As astronomy enthusiasts prepare for the upcoming intergalactic phenomenon, Dr. David Hurd, director of PennWest Edinboro’s planetarium, is expanding his outreach to students with visual impairments – significantly widening the audience for solar eclipses.

“Being able to expand ‘viewership’ of the eclipse – and any astronomical event for that matter – is what motivates me to continue teaching astronomy,” said Hurd, who has been teaching science and astronomy-related courses at Edinboro for 30 years. “It is those magical moments when I see the lightbulb come on for my students who may have never experienced astronomy visually but are starting to connect the dots in their mind's eye.”

This summer, Hurd is hosting groups from Erie, Crawford, Venango and Allegheny counties for an on-campus astronomy camp for students with visual impairments. During the camps, participants use tangible items to re-create the moon phases and a selection of tactile books to research eclipses and characteristics of the moon, our solar system and stars.

Using Hurd’s multisensory textbooks, students experience the total solar eclipse through their fingertips and ears. In 2017, the Hurd led the production of “Getting a Feel for Eclipses” the official NASA braille guide to the Great American Eclipse – which occurred that August.

Astronomy 2, 2022Dr. Hurd and Pittsburgh high school student Angelina Angelcyk discover the world of eclipses with Hurd's tactile guide.

Students with visual impairments can scan the QR code on the cover of the book to access audio tracks with narration. Inside the book, students can find Braille images and text to experience eclipses and learn about solar and lunar patterns. During the camp, students explored seven books and many different hands-on activities that highlight astronomical concepts.

Each book was written and produced by Hurd and his colleague, Dr. Cass Runyon from the College of Charleston and was supported through Joe Minafra, who works with the Solar System Exploration Research Virtual Institute – an arm of NASA.

Edinboro sophomore Lexi Pollock, biology major, and Edinboro grad Ken Quinn, who has visual impairments, assisted Hurd in the summer camp.

“I have worked with students with many different impairments, but I particularly like working with the blind and visually impaired community as they have a unique aspect of understanding and making sense of our world and universe,” Hurd said. “And why should our enjoyment of the heavens be limited to just sight?
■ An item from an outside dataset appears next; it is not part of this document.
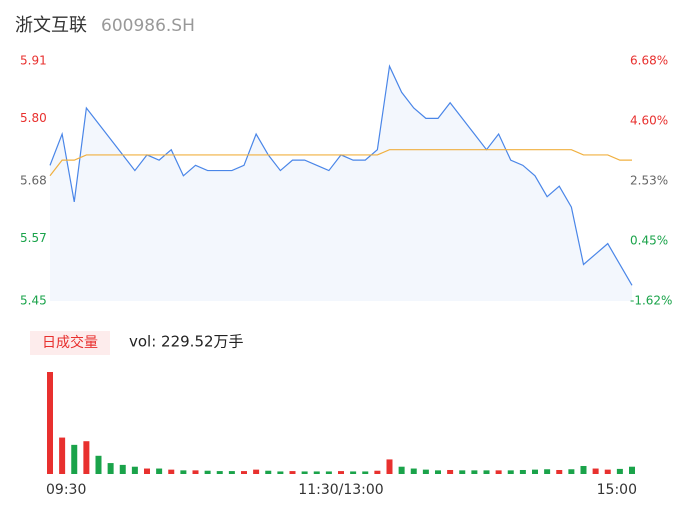 The image size is (686, 524). Describe the element at coordinates (340, 490) in the screenshot. I see `x-tick-label: 11:30/13:00` at that location.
Aren't we all haptic learners who like to touch and understand? That's often why we make models.”

Hurd is no stranger to bridging gaps between teaching science and reaching students with disabilities and visual impairments.

Partnering with Runyon, Hurd has produced many products for NASA that have helped bridge the gap between the research community and special needs students. Highlights of their work include the “Tactile Guide to the Solar System,” which is part of the “Lunar Nautics” toolkit, through NASA's Central Operations of Resources for Educators (CORE).

Recently, Hurd served as co-principal investigator on a major Department of Education grant that educated science teachers on how to better address the needs of students with visual impairments and is currently working with San Jose State University on a National Science Foundation Grant.

The Summer Astronomy Camp for Blind and Visually Impaired High School Students was funded through the Pennsylvania Space Grant Consortium.